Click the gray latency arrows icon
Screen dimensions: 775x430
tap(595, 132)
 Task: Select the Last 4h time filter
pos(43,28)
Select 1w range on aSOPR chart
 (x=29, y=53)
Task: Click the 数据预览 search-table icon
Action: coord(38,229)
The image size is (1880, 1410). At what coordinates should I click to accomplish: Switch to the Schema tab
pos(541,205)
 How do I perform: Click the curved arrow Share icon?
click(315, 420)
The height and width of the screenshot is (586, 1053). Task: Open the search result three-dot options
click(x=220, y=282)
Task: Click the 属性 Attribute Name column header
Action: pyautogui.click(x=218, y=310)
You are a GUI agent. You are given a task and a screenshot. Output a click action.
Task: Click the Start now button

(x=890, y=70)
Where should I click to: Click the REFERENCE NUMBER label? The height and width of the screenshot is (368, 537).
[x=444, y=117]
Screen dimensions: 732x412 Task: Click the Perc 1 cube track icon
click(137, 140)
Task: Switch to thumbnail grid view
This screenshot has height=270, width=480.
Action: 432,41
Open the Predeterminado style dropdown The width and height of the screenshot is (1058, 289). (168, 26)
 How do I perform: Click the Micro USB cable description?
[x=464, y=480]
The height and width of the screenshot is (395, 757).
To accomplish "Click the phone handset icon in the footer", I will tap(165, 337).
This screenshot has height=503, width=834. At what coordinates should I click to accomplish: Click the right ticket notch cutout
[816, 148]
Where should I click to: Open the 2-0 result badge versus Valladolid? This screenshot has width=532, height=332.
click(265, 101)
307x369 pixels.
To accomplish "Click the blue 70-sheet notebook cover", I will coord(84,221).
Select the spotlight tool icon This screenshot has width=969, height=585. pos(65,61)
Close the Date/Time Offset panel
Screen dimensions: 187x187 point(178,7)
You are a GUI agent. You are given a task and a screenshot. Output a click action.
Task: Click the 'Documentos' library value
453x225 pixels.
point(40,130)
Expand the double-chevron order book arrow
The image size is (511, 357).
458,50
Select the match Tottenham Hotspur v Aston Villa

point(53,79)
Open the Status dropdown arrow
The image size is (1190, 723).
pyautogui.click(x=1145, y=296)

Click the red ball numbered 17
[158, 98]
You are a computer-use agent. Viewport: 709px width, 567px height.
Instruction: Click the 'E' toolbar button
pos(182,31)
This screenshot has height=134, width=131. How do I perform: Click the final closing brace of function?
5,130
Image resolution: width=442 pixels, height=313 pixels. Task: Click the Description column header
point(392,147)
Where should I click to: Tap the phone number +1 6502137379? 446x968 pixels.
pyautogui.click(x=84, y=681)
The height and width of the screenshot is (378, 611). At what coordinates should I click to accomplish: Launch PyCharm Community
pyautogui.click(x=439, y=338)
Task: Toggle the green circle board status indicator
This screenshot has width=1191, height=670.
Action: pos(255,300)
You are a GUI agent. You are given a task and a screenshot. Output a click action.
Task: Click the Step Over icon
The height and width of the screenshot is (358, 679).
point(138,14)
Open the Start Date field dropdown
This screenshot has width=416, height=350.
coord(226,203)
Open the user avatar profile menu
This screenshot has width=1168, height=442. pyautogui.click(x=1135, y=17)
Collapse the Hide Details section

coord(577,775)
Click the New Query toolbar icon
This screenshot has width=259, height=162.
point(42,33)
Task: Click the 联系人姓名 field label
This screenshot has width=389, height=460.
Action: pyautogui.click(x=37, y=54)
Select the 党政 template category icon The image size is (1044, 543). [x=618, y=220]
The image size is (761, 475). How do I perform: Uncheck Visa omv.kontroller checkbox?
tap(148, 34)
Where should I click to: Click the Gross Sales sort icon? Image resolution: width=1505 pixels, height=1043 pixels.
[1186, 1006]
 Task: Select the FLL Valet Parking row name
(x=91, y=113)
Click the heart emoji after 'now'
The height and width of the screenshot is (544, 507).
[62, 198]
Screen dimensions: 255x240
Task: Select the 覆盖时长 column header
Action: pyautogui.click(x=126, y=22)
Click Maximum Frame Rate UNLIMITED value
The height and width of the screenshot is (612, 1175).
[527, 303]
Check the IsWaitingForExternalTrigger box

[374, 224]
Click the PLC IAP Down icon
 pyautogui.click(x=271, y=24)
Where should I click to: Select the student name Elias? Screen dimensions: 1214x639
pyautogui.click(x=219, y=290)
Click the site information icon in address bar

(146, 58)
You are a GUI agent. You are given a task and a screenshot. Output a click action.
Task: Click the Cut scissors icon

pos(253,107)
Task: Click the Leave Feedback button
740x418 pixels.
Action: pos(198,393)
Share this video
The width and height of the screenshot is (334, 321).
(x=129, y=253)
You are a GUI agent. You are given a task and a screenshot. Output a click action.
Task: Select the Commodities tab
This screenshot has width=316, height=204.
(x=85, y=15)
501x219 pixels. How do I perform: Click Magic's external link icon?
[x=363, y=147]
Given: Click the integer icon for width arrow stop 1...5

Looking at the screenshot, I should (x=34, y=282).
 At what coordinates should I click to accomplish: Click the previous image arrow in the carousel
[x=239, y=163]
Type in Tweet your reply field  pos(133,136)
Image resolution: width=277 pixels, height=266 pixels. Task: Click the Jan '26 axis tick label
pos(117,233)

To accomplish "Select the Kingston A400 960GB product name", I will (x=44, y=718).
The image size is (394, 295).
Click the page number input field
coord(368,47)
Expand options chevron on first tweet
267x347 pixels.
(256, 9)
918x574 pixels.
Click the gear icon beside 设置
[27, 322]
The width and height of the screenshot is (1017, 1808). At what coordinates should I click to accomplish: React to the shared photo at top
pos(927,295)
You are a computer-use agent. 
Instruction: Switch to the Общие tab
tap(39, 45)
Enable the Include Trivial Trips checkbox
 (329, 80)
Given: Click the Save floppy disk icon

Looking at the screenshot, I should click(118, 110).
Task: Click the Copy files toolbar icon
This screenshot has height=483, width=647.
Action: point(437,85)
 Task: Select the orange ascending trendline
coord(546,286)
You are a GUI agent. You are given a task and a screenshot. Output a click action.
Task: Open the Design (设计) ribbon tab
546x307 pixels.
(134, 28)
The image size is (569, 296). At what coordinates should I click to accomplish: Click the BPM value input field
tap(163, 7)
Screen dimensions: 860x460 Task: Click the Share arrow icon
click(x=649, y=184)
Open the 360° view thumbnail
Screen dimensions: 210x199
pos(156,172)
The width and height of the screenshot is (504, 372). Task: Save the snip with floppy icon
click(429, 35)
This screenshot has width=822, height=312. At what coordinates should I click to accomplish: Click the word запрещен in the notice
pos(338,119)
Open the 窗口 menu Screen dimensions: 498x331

**REQUIRED TASK:** Render every line of the records above as a Markdown table with the columns "Row" and "Line", numbering the rows and omitting blank lines.

**FINAL ANSWER:**
| Row | Line |
|---|---|
| 1 | Click the gray latency arrows icon |
| 2 | Screen dimensions: 775x430 |
| 3 | tap(595, 132) |
| 4 |  Task: Select the Last 4h time filter |
| 5 | pos(43,28) |
| 6 | Select 1w range on aSOPR chart |
| 7 |  (x=29, y=53) |
| 8 | Task: Click the 数据预览 search-table icon |
| 9 | Action: coord(38,229) |
| 10 | The image size is (1880, 1410). At what coordinates should I click to accomplish: Switch to the Schema tab |
| 11 | pos(541,205) |
| 12 |  How do I perform: Click the curved arrow Share icon? |
| 13 | click(315, 420) |
| 14 | The height and width of the screenshot is (586, 1053). Task: Open the search result three-dot options |
| 15 | click(x=220, y=282) |
| 16 | Task: Click the 属性 Attribute Name column header |
| 17 | Action: pyautogui.click(x=218, y=310) |
| 18 | You are a GUI agent. You are given a task and a screenshot. Output a click action. |
| 19 | Task: Click the Start now button |
| 20 | (x=890, y=70) |
| 21 | Where should I click to: Click the REFERENCE NUMBER label? The height and width of the screenshot is (368, 537). |
| 22 | [x=444, y=117] |
| 23 | Screen dimensions: 732x412 Task: Click the Perc 1 cube track icon |
| 24 | click(137, 140) |
| 25 | Task: Switch to thumbnail grid view |
| 26 | This screenshot has height=270, width=480. |
| 27 | Action: 432,41 |
| 28 | Open the Predeterminado style dropdown The width and height of the screenshot is (1058, 289). (168, 26) |
| 29 |  How do I perform: Click the Micro USB cable description? |
| 30 | [x=464, y=480] |
| 31 | The height and width of the screenshot is (395, 757). |
| 32 | To accomplish "Click the phone handset icon in the footer", I will tap(165, 337). |
| 33 | This screenshot has height=503, width=834. At what coordinates should I click to accomplish: Click the right ticket notch cutout |
| 34 | [816, 148] |
| 35 | Where should I click to: Open the 2-0 result badge versus Valladolid? This screenshot has width=532, height=332. |
| 36 | click(265, 101) |
| 37 | 307x369 pixels. |
| 38 | To accomplish "Click the blue 70-sheet notebook cover", I will coord(84,221). |
| 39 | Select the spotlight tool icon This screenshot has width=969, height=585. pos(65,61) |
| 40 | Close the Date/Time Offset panel |
| 41 | Screen dimensions: 187x187 point(178,7) |
| 42 | You are a GUI agent. You are given a task and a screenshot. Output a click action. |
| 43 | Task: Click the 'Documentos' library value |
| 44 | 453x225 pixels. |
| 45 | point(40,130) |
| 46 | Expand the double-chevron order book arrow |
| 47 | The image size is (511, 357). |
| 48 | 458,50 |
| 49 | Select the match Tottenham Hotspur v Aston Villa |
| 50 | point(53,79) |
| 51 | Open the Status dropdown arrow |
| 52 | The image size is (1190, 723). |
| 53 | pyautogui.click(x=1145, y=296) |
| 54 | Click the red ball numbered 17 |
| 55 | [158, 98] |
| 56 | You are a computer-use agent. Viewport: 709px width, 567px height. |
| 57 | Instruction: Click the 'E' toolbar button |
| 58 | pos(182,31) |
| 59 | This screenshot has height=134, width=131. How do I perform: Click the final closing brace of function? |
| 60 | 5,130 |
| 61 | Image resolution: width=442 pixels, height=313 pixels. Task: Click the Description column header |
| 62 | point(392,147) |
| 63 | Where should I click to: Tap the phone number +1 6502137379? 446x968 pixels. |
| 64 | pyautogui.click(x=84, y=681) |
| 65 | The height and width of the screenshot is (378, 611). At what coordinates should I click to accomplish: Launch PyCharm Community |
| 66 | pyautogui.click(x=439, y=338) |
| 67 | Task: Toggle the green circle board status indicator |
| 68 | This screenshot has width=1191, height=670. |
| 69 | Action: pos(255,300) |
| 70 | You are a GUI agent. You are given a task and a screenshot. Output a click action. |
| 71 | Task: Click the Step Over icon |
| 72 | The height and width of the screenshot is (358, 679). |
| 73 | point(138,14) |
| 74 | Open the Start Date field dropdown |
| 75 | This screenshot has width=416, height=350. |
| 76 | coord(226,203) |
| 77 | Open the user avatar profile menu |
| 78 | This screenshot has width=1168, height=442. pyautogui.click(x=1135, y=17) |
| 79 | Collapse the Hide Details section |
| 80 | coord(577,775) |
| 81 | Click the New Query toolbar icon |
| 82 | This screenshot has width=259, height=162. |
| 83 | point(42,33) |
| 84 | Task: Click the 联系人姓名 field label |
| 85 | This screenshot has width=389, height=460. |
| 86 | Action: pyautogui.click(x=37, y=54) |
| 87 | Select the 党政 template category icon The image size is (1044, 543). [x=618, y=220] |
| 88 | The image size is (761, 475). How do I perform: Uncheck Visa omv.kontroller checkbox? |
| 89 | tap(148, 34) |
| 90 | Where should I click to: Click the Gross Sales sort icon? Image resolution: width=1505 pixels, height=1043 pixels. |
| 91 | [1186, 1006] |
| 92 |  Task: Select the FLL Valet Parking row name |
| 93 | (x=91, y=113) |
| 94 | Click the heart emoji after 'now' |
| 95 | The height and width of the screenshot is (544, 507). |
| 96 | [62, 198] |
| 97 | Screen dimensions: 255x240 |
| 98 | Task: Select the 覆盖时长 column header |
| 99 | Action: pyautogui.click(x=126, y=22) |
| 100 | Click Maximum Frame Rate UNLIMITED value |
| 101 | The height and width of the screenshot is (612, 1175). |
| 102 | [527, 303] |
| 103 | Check the IsWaitingForExternalTrigger box |
| 104 | [374, 224] |
| 105 | Click the PLC IAP Down icon |
| 106 |  pyautogui.click(x=271, y=24) |
| 107 | Where should I click to: Select the student name Elias? Screen dimensions: 1214x639 |
| 108 | pyautogui.click(x=219, y=290) |
| 109 | Click the site information icon in address bar |
| 110 | (146, 58) |
| 111 | You are a GUI agent. You are given a task and a screenshot. Output a click action. |
| 112 | Task: Click the Cut scissors icon |
| 113 | pos(253,107) |
| 114 | Task: Click the Leave Feedback button |
| 115 | 740x418 pixels. |
| 116 | Action: pos(198,393) |
| 117 | Share this video |
| 118 | The width and height of the screenshot is (334, 321). |
| 119 | (x=129, y=253) |
| 120 | You are a GUI agent. You are given a task and a screenshot. Output a click action. |
| 121 | Task: Select the Commodities tab |
| 122 | This screenshot has width=316, height=204. |
| 123 | (x=85, y=15) |
| 124 | 501x219 pixels. How do I perform: Click Magic's external link icon? |
| 125 | [x=363, y=147] |
| 126 | Given: Click the integer icon for width arrow stop 1...5 |
| 127 | Looking at the screenshot, I should (x=34, y=282). |
| 128 |  At what coordinates should I click to accomplish: Click the previous image arrow in the carousel |
| 129 | [x=239, y=163] |
| 130 | Type in Tweet your reply field  pos(133,136) |
| 131 | Image resolution: width=277 pixels, height=266 pixels. Task: Click the Jan '26 axis tick label |
| 132 | pos(117,233) |
| 133 | To accomplish "Select the Kingston A400 960GB product name", I will (x=44, y=718). |
| 134 | The image size is (394, 295). |
| 135 | Click the page number input field |
| 136 | coord(368,47) |
| 137 | Expand options chevron on first tweet |
| 138 | 267x347 pixels. |
| 139 | (256, 9) |
| 140 | 918x574 pixels. |
| 141 | Click the gear icon beside 设置 |
| 142 | [27, 322] |
| 143 | The width and height of the screenshot is (1017, 1808). At what coordinates should I click to accomplish: React to the shared photo at top |
| 144 | pos(927,295) |
| 145 | You are a computer-use agent.  |
| 146 | Instruction: Switch to the Общие tab |
| 147 | tap(39, 45) |
| 148 | Enable the Include Trivial Trips checkbox |
| 149 |  (329, 80) |
| 150 | Given: Click the Save floppy disk icon |
| 151 | Looking at the screenshot, I should click(118, 110). |
| 152 | Task: Click the Copy files toolbar icon |
| 153 | This screenshot has height=483, width=647. |
| 154 | Action: point(437,85) |
| 155 |  Task: Select the orange ascending trendline |
| 156 | coord(546,286) |
| 157 | You are a GUI agent. You are given a task and a screenshot. Output a click action. |
| 158 | Task: Open the Design (设计) ribbon tab |
| 159 | 546x307 pixels. |
| 160 | (134, 28) |
| 161 | The image size is (569, 296). At what coordinates should I click to accomplish: Click the BPM value input field |
| 162 | tap(163, 7) |
| 163 | Screen dimensions: 860x460 Task: Click the Share arrow icon |
| 164 | click(x=649, y=184) |
| 165 | Open the 360° view thumbnail |
| 166 | Screen dimensions: 210x199 |
| 167 | pos(156,172) |
| 168 | The width and height of the screenshot is (504, 372). Task: Save the snip with floppy icon |
| 169 | click(429, 35) |
| 170 | This screenshot has width=822, height=312. At what coordinates should I click to accomplish: Click the word запрещен in the notice |
| 171 | pos(338,119) |
| 172 | Open the 窗口 menu Screen dimensions: 498x331 |